» Exercise
Would you return every entry, exactly as it is written?

» Extracted data
────────────────────

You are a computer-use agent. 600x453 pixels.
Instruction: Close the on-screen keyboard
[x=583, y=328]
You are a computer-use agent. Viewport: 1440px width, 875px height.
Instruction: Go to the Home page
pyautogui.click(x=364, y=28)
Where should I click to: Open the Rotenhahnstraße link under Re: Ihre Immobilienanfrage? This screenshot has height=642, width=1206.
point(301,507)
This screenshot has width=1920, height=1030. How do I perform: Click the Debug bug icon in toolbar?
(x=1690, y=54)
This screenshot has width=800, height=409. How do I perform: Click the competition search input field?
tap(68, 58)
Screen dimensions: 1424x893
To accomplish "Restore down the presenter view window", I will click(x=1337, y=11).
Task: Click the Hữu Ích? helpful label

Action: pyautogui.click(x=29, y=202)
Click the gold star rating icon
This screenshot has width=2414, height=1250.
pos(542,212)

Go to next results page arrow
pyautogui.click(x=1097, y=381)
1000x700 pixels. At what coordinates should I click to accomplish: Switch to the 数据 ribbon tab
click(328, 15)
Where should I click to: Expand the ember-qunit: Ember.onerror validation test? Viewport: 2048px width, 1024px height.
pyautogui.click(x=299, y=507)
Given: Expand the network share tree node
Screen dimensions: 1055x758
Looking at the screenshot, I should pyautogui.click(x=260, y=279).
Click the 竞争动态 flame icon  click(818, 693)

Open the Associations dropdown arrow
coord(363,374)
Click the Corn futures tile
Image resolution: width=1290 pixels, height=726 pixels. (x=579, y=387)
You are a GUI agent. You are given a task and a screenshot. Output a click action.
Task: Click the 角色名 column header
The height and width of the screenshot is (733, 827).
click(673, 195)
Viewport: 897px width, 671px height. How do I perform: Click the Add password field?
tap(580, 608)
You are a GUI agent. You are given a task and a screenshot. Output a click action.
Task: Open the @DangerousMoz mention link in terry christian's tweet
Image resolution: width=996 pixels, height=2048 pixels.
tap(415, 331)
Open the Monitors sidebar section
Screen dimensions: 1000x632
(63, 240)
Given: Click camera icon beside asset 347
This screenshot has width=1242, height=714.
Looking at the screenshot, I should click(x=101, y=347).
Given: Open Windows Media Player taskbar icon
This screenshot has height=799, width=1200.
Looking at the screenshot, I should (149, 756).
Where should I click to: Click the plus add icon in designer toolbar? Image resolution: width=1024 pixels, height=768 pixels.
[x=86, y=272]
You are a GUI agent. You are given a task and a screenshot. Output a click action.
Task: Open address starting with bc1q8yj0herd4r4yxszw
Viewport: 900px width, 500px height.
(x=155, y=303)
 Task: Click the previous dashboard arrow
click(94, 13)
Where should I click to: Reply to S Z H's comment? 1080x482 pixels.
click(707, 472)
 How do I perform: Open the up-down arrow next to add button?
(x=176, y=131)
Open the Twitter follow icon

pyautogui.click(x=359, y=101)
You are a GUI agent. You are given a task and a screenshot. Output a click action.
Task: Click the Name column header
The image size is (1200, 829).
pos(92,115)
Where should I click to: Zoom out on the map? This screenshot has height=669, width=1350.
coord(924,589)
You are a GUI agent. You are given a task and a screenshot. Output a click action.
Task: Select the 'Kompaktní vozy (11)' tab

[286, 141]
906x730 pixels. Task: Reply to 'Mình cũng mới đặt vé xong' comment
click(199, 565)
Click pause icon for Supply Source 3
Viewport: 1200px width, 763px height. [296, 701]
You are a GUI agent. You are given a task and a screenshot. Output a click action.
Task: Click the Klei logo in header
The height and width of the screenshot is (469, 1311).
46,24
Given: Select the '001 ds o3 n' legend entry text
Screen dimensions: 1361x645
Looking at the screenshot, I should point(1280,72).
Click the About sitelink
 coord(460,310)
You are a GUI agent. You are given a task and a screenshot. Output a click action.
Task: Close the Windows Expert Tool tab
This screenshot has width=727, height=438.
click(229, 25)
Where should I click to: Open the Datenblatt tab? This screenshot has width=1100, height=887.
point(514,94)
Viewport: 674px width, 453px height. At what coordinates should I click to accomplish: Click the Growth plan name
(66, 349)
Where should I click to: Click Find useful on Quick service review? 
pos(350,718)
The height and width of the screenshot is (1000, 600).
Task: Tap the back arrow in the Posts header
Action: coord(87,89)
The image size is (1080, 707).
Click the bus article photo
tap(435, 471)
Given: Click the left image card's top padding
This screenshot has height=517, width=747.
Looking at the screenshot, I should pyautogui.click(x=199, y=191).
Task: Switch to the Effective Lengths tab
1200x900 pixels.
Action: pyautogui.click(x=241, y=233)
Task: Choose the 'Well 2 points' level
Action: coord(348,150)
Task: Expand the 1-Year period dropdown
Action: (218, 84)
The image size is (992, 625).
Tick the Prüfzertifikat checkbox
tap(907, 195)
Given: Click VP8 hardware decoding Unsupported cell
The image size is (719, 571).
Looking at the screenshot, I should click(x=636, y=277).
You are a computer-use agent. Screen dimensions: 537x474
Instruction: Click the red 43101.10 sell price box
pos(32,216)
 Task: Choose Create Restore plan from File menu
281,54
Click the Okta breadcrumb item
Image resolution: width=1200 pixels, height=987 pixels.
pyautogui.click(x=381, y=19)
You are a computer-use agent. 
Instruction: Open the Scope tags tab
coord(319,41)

────────────────────

» Exercise response
You are a computer-use agent. 600x453 pixels.
Instruction: Close the on-screen keyboard
[x=583, y=328]
You are a computer-use agent. Viewport: 1440px width, 875px height.
Instruction: Go to the Home page
pyautogui.click(x=364, y=28)
Where should I click to: Open the Rotenhahnstraße link under Re: Ihre Immobilienanfrage? This screenshot has height=642, width=1206.
point(301,507)
This screenshot has width=1920, height=1030. How do I perform: Click the Debug bug icon in toolbar?
(x=1690, y=54)
This screenshot has width=800, height=409. How do I perform: Click the competition search input field?
tap(68, 58)
Screen dimensions: 1424x893
To accomplish "Restore down the presenter view window", I will click(x=1337, y=11).
Task: Click the Hữu Ích? helpful label

Action: pyautogui.click(x=29, y=202)
Click the gold star rating icon
This screenshot has width=2414, height=1250.
pos(542,212)

Go to next results page arrow
pyautogui.click(x=1097, y=381)
1000x700 pixels. At what coordinates should I click to accomplish: Switch to the 数据 ribbon tab
click(328, 15)
Where should I click to: Expand the ember-qunit: Ember.onerror validation test? Viewport: 2048px width, 1024px height.
pyautogui.click(x=299, y=507)
Given: Expand the network share tree node
Screen dimensions: 1055x758
Looking at the screenshot, I should pyautogui.click(x=260, y=279).
Click the 竞争动态 flame icon  click(818, 693)

Open the Associations dropdown arrow
coord(363,374)
Click the Corn futures tile
Image resolution: width=1290 pixels, height=726 pixels. (x=579, y=387)
You are a GUI agent. You are given a task and a screenshot. Output a click action.
Task: Click the 角色名 column header
The height and width of the screenshot is (733, 827).
click(673, 195)
Viewport: 897px width, 671px height. How do I perform: Click the Add password field?
tap(580, 608)
You are a GUI agent. You are given a task and a screenshot. Output a click action.
Task: Open the @DangerousMoz mention link in terry christian's tweet
Image resolution: width=996 pixels, height=2048 pixels.
tap(415, 331)
Open the Monitors sidebar section
Screen dimensions: 1000x632
(63, 240)
Given: Click camera icon beside asset 347
This screenshot has width=1242, height=714.
Looking at the screenshot, I should click(x=101, y=347).
Given: Open Windows Media Player taskbar icon
This screenshot has height=799, width=1200.
Looking at the screenshot, I should (149, 756).
Where should I click to: Click the plus add icon in designer toolbar? Image resolution: width=1024 pixels, height=768 pixels.
[x=86, y=272]
You are a GUI agent. You are given a task and a screenshot. Output a click action.
Task: Open address starting with bc1q8yj0herd4r4yxszw
Viewport: 900px width, 500px height.
(x=155, y=303)
 Task: Click the previous dashboard arrow
click(94, 13)
Where should I click to: Reply to S Z H's comment? 1080x482 pixels.
click(707, 472)
 How do I perform: Open the up-down arrow next to add button?
(x=176, y=131)
Open the Twitter follow icon

pyautogui.click(x=359, y=101)
You are a GUI agent. You are given a task and a screenshot. Output a click action.
Task: Click the Name column header
The image size is (1200, 829).
pos(92,115)
Where should I click to: Zoom out on the map? This screenshot has height=669, width=1350.
coord(924,589)
You are a GUI agent. You are given a task and a screenshot. Output a click action.
Task: Select the 'Kompaktní vozy (11)' tab

[286, 141]
906x730 pixels. Task: Reply to 'Mình cũng mới đặt vé xong' comment
click(199, 565)
Click pause icon for Supply Source 3
Viewport: 1200px width, 763px height. [296, 701]
You are a GUI agent. You are given a task and a screenshot. Output a click action.
Task: Click the Klei logo in header
The height and width of the screenshot is (469, 1311).
46,24
Given: Select the '001 ds o3 n' legend entry text
Screen dimensions: 1361x645
Looking at the screenshot, I should point(1280,72).
Click the About sitelink
 coord(460,310)
You are a GUI agent. You are given a task and a screenshot. Output a click action.
Task: Close the Windows Expert Tool tab
This screenshot has width=727, height=438.
click(229, 25)
Where should I click to: Open the Datenblatt tab? This screenshot has width=1100, height=887.
point(514,94)
Viewport: 674px width, 453px height. At what coordinates should I click to accomplish: Click the Growth plan name
(66, 349)
Where should I click to: Click Find useful on Quick service review? 
pos(350,718)
The height and width of the screenshot is (1000, 600).
Task: Tap the back arrow in the Posts header
Action: coord(87,89)
The image size is (1080, 707).
Click the bus article photo
tap(435, 471)
Given: Click the left image card's top padding
This screenshot has height=517, width=747.
Looking at the screenshot, I should pyautogui.click(x=199, y=191).
Task: Switch to the Effective Lengths tab
1200x900 pixels.
Action: pyautogui.click(x=241, y=233)
Task: Choose the 'Well 2 points' level
Action: coord(348,150)
Task: Expand the 1-Year period dropdown
Action: (218, 84)
The image size is (992, 625).
Tick the Prüfzertifikat checkbox
tap(907, 195)
Given: Click VP8 hardware decoding Unsupported cell
The image size is (719, 571).
Looking at the screenshot, I should click(x=636, y=277).
You are a computer-use agent. Screen dimensions: 537x474
Instruction: Click the red 43101.10 sell price box
pos(32,216)
 Task: Choose Create Restore plan from File menu
281,54
Click the Okta breadcrumb item
Image resolution: width=1200 pixels, height=987 pixels.
pyautogui.click(x=381, y=19)
You are a computer-use agent. 
Instruction: Open the Scope tags tab
coord(319,41)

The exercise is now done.